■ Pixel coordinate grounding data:
◇ ◇ ◇ ◇

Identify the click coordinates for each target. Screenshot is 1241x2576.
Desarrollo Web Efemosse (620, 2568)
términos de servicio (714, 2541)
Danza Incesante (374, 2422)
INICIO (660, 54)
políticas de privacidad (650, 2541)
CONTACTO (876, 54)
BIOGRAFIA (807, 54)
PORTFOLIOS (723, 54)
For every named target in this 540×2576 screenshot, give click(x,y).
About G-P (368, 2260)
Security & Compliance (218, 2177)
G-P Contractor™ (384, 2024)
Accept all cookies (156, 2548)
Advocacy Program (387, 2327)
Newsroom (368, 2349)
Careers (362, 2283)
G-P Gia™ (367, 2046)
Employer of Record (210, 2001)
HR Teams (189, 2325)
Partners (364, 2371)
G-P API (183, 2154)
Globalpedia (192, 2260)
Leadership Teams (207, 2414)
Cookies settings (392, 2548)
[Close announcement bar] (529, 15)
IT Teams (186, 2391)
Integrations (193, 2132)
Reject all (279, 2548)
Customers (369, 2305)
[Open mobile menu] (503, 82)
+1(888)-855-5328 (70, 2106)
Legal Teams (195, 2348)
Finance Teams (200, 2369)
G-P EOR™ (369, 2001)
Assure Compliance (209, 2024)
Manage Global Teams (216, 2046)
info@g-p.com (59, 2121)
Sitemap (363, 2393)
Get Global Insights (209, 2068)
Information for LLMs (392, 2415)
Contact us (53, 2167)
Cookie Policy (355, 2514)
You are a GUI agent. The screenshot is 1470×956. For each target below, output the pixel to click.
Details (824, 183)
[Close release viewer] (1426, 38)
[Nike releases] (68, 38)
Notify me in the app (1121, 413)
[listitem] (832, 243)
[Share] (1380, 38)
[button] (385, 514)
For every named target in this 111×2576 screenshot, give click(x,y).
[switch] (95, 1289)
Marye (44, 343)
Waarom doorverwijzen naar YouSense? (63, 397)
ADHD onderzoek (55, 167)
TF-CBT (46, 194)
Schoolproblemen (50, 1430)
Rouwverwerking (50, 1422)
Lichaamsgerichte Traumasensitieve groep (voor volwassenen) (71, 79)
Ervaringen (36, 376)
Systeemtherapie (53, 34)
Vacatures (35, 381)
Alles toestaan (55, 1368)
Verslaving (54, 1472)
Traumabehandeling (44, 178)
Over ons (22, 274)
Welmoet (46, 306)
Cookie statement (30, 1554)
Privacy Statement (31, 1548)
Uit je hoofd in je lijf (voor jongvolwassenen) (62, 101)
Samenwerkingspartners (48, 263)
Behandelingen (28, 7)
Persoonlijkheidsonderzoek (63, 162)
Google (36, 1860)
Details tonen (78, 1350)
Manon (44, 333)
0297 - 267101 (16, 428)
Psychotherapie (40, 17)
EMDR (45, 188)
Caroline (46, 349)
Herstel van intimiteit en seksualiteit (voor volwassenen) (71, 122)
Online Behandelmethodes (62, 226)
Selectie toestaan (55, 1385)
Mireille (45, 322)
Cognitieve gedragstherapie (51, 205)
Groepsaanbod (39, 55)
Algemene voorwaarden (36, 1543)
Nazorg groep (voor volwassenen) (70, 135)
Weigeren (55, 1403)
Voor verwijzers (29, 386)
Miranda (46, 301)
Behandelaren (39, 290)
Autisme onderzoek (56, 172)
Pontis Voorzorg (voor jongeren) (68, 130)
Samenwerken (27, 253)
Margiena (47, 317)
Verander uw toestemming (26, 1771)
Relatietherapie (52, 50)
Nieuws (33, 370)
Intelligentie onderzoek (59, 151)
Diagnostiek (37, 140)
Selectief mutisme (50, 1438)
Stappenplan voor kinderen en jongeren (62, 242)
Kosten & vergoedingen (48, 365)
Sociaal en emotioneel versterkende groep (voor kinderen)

◇ ◇ ◇ ◇

■ WHAT YOU SHOULD DO: The answer is the line containing "Diagnostiek (37, 140)" together with every line after it in the records, repeated exactly and with nothing else.

■ RESULT OF THIS EXERCISE:
Diagnostiek (37, 140)
Selectief mutisme (50, 1438)
Stappenplan voor kinderen en jongeren (62, 242)
Kosten & vergoedingen (48, 365)
Sociaal en emotioneel versterkende groep (voor kinderen)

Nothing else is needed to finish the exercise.